“Elevated Light Levels in Schools Have a Protective Effect on Myopia”, Wen-Juan Hua, Ju-Xiang Jin, Xiao-Yan Wu, Ji-Wen Yang, Xuan Jiang, Guo-Peng Gao, Fang-Biao Tao2015-04-25 ()⁠:

Background: To determine whether elevated light levels in classrooms in rural areas can protect school-age children from myopia onset or myopia progression.

Method: A total of 317 subjects from 1,713 eligible students aged 6–14 in 4 schools located in northeast China participated in the study. Students received a comprehensive eye examination including cycloplegic refraction and ocular biometry, which included axial length (AL), anterior chamber depth (ACD), and corneal curvature (CC) measurement, and completed a questionnaire.

The intervention arm included 178 students in two schools with rebuilt elevated lighting systems and the control arm included 139 students in which lighting systems were unchanged.

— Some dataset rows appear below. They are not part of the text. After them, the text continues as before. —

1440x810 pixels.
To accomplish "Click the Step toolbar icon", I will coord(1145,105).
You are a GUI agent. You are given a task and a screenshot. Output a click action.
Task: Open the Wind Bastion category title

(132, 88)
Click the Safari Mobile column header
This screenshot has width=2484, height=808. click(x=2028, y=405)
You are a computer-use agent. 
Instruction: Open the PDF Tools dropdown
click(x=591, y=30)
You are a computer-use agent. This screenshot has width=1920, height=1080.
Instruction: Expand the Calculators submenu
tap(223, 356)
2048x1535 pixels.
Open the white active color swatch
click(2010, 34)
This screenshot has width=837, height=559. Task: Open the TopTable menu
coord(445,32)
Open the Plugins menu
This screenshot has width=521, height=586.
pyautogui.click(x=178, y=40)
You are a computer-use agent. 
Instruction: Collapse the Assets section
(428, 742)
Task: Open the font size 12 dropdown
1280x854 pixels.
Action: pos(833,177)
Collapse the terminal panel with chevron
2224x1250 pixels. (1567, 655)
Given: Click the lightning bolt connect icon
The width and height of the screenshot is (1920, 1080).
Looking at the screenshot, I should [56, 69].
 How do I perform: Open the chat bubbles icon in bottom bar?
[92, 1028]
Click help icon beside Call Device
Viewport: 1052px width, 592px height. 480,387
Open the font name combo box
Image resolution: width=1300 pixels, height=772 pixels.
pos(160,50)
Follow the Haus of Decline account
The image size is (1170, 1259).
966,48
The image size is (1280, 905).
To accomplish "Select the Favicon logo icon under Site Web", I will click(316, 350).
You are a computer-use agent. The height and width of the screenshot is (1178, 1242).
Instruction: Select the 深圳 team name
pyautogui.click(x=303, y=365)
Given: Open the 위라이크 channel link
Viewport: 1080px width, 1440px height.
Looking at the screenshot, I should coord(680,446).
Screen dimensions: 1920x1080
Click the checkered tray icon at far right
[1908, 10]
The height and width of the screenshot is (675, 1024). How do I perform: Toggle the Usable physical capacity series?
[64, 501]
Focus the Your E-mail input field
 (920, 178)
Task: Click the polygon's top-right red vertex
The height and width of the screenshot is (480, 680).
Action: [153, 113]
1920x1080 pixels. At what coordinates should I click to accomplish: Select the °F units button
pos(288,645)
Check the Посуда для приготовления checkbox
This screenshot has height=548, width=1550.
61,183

Results: for the two arms were compared with a Wilcoxon rank sum test, a χ2 test or a t-test, as appropriate. Factors that might help explain any differences were explored with multivariate linear regression analysis.

Results: The median average illuminance of blackboards and desks and uniformity of desk lighting were statistically-significantly improved, however, the uniformity of blackboard lighting declined after intervention. At baseline, the mean refraction, AL, CC, ACD and myopia prevalence between the two arms were not statistically-significantly different.

After 1 year, compared with the control arm the intervention arm had a lower incidence of new myopia onset (4% vs 10%; p = 0.029), a smaller decrease in refractive error among no myopic subjects (−0.25 dioptre [D] vs −0.47 D; p = 0.001), and shorter axial growth for both non-myopic (0.13 vs 0.18 mm; p = 0.023) and myopic subjects (0.20 vs 0.27 mm; p = 0.0001).

Multivariate linear regression analysis showed the intervention program, lower hyperopic baseline refraction, lower father’s education level, longer time sleeping and less time in screen-viewing activities were associated with less refractive shift in the direction of myopia in non-myopic children. For myopic subjects, myopia progression was statistically-significantly associated with family income only. The intervention program and older age had a protective effect on axial growth for both myopic and non-myopic subjects. The father’s education level and sleep duration were statistically-significantly associated with axial growth in non-myopic children.

Conclusion: Elevated light levels in classrooms have a statistically-significant effect on myopia onset, decreases in refraction, and axial growth; if the findings of lighting intervention are reproduced in future studies, the ambient light levels in schools should be improved.